EXERCISE DETAILS: Search the entries below for "badge". Report each line where it occurs.

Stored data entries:
◇ ◇ ◇

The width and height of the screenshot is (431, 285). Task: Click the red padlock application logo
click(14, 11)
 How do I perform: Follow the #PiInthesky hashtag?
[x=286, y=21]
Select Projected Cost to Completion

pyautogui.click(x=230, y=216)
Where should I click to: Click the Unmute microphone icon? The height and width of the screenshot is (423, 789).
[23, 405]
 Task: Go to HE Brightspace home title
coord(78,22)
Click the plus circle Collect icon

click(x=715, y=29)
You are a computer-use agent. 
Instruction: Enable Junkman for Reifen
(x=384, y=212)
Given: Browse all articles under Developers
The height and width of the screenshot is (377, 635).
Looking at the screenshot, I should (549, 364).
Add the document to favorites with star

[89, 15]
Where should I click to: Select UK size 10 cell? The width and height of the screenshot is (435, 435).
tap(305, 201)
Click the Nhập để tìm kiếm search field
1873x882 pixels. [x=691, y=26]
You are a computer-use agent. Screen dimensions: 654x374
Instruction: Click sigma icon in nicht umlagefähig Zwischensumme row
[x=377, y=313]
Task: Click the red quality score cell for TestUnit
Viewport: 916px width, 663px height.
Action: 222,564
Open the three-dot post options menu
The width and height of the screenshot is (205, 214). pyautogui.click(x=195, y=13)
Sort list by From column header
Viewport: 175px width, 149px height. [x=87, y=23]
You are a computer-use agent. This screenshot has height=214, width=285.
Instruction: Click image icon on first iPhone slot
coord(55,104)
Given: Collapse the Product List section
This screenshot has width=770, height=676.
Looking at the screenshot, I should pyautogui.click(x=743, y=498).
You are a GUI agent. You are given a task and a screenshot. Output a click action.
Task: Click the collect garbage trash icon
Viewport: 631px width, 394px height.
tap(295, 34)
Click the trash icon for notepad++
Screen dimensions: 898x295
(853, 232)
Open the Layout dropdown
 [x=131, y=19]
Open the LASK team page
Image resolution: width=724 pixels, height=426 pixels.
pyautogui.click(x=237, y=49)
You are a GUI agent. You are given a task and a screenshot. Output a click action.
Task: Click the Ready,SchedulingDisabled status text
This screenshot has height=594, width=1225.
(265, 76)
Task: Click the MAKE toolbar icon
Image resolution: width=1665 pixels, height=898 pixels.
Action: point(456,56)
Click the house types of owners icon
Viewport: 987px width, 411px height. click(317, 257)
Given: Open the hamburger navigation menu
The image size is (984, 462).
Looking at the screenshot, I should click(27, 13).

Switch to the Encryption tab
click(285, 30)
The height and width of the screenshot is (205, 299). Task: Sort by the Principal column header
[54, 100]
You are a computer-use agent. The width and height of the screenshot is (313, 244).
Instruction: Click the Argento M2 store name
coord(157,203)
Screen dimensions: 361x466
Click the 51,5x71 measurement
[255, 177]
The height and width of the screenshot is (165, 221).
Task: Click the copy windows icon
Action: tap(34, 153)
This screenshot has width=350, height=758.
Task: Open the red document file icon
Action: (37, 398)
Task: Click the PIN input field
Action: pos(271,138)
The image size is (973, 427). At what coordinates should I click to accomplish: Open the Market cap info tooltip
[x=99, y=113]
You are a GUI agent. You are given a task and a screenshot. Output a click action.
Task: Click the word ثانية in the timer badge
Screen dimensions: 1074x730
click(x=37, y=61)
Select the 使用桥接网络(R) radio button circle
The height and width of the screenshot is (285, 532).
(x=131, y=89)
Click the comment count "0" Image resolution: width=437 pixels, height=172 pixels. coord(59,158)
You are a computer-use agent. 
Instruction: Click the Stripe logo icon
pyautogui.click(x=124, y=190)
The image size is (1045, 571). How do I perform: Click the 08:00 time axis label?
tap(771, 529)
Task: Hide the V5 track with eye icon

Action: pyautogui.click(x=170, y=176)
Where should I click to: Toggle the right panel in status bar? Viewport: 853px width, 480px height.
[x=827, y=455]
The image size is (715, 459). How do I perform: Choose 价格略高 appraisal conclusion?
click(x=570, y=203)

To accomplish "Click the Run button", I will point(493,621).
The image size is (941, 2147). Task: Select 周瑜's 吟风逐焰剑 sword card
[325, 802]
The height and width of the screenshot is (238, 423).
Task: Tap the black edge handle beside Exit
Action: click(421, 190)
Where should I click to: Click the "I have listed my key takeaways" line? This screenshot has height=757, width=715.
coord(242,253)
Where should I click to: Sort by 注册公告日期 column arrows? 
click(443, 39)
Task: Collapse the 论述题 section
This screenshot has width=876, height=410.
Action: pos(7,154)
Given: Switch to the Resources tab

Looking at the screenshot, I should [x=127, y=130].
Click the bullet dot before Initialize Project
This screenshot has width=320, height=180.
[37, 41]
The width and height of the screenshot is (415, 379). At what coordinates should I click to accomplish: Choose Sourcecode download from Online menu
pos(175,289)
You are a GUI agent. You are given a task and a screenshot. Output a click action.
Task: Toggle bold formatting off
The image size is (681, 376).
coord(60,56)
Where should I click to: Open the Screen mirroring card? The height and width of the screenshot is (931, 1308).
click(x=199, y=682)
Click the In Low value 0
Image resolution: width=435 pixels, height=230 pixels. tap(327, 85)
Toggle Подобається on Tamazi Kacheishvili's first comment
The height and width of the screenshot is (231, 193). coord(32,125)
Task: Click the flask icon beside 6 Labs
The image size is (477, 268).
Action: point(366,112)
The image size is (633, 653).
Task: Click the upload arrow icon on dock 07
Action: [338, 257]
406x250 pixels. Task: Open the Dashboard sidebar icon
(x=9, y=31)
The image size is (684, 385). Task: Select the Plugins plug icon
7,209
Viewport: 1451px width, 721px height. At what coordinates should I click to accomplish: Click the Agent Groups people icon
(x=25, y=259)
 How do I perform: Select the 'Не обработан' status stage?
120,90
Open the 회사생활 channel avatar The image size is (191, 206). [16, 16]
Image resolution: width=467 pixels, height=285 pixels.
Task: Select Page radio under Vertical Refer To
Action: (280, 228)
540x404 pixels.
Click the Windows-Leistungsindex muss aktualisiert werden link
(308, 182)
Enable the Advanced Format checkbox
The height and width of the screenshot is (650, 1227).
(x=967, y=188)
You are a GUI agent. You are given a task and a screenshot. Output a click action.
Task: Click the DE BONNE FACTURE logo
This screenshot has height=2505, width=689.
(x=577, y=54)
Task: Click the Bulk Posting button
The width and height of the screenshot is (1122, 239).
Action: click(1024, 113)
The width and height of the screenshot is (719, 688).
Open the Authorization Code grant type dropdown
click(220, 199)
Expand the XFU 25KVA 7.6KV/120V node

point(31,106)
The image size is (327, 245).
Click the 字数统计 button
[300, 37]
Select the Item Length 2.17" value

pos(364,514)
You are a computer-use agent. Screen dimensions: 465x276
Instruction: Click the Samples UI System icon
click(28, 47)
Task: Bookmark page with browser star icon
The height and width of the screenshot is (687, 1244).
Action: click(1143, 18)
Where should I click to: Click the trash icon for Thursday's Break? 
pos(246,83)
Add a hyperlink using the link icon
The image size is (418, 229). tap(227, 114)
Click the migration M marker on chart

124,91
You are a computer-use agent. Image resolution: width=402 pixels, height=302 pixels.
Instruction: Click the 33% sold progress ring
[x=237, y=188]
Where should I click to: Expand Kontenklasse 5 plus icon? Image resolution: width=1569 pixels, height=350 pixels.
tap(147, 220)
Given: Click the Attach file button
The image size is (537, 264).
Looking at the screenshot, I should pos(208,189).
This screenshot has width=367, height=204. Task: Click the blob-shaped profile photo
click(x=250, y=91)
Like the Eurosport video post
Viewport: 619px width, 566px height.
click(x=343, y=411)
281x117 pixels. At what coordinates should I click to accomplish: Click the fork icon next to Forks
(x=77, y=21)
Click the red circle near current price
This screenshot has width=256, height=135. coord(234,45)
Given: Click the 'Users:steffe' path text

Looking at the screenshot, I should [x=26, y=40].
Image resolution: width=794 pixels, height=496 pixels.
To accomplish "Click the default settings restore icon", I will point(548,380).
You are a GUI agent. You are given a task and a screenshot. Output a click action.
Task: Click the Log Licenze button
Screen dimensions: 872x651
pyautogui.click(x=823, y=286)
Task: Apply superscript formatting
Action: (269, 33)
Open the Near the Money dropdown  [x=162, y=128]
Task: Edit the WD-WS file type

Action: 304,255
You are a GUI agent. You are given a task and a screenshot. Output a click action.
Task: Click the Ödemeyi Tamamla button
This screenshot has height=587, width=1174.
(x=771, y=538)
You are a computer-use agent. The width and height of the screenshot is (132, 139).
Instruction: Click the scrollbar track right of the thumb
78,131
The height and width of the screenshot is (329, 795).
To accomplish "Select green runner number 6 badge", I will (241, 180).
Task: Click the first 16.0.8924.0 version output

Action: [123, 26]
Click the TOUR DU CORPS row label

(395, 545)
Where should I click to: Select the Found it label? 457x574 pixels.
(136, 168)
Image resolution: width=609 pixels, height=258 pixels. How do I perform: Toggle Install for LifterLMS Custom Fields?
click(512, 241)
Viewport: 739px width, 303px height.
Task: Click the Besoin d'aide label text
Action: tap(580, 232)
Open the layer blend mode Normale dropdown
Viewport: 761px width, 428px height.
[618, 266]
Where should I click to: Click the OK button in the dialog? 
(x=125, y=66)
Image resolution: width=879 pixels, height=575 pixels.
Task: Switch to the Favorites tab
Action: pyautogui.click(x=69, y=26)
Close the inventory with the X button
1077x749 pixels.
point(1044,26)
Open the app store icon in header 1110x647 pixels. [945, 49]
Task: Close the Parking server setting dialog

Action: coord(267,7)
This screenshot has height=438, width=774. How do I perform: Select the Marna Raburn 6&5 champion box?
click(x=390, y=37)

◇ ◇ ◇

FINISHED EXERCISE:
Task: Click the word ثانية in the timer badge
To accomplish "Select green runner number 6 badge", I will (241, 180).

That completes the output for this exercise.